By: Gaby Saldaña-Lopez, Fiscal Sponsorship Manager
*Trigger Warning- Violence Against Women *
The women in my life are some of the strongest, most incredible human beings I know. Knowing this it’s no surprise the amazing accomplishments women in her story have created and continue to create. However, despite women’s accomplishments, there are still many injustices that women face every day. That’s why this year’s campaign theme for International Women’s Day is #BalanceforBetter to “build a gender-balanced world” where we can all take part in noticing its absence and celebrate its presence.1 In order to work towards this goal please consider donating to YWCA of Greater Portland, right here in the Sunnyside neighborhood.
In honor of International Women’s Day, I want to highlight important issues that affect women worldwide: femicide and violence against women. These are international issues that also affect us here in Southeast Portland. And in spirit of this year’s theme, I want to highlight the absence of a gendered balanced world by showcasing ongoing research that has been done by different organizations in six different countries: Canada, United States, Mexico, Brazil, Guatemala, and Turkey. I want to particularly highlight femicide and violence against women as they relate to First Nation/indigenous women. Below you will see highlights of research alongside a link to videos that can help further educate you and others on these subjects.
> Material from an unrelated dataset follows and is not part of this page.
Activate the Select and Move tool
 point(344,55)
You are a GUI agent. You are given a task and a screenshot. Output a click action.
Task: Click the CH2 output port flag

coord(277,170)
I’ve chosen to present the information below in a factual, researched manner because women — especially those most in the margins— are not often believed when they talk about violence committed against them.
In Canada, indigenous women are murdered 4.5 times more frequently than other women1, and there has been no improvement despite the promises of Justin Trudeau to protect indigenous rights2. A large movement around missing and murdered indigenous women #MMIW has grown to call attention to these accounts of violence, and the movement also includes the United States.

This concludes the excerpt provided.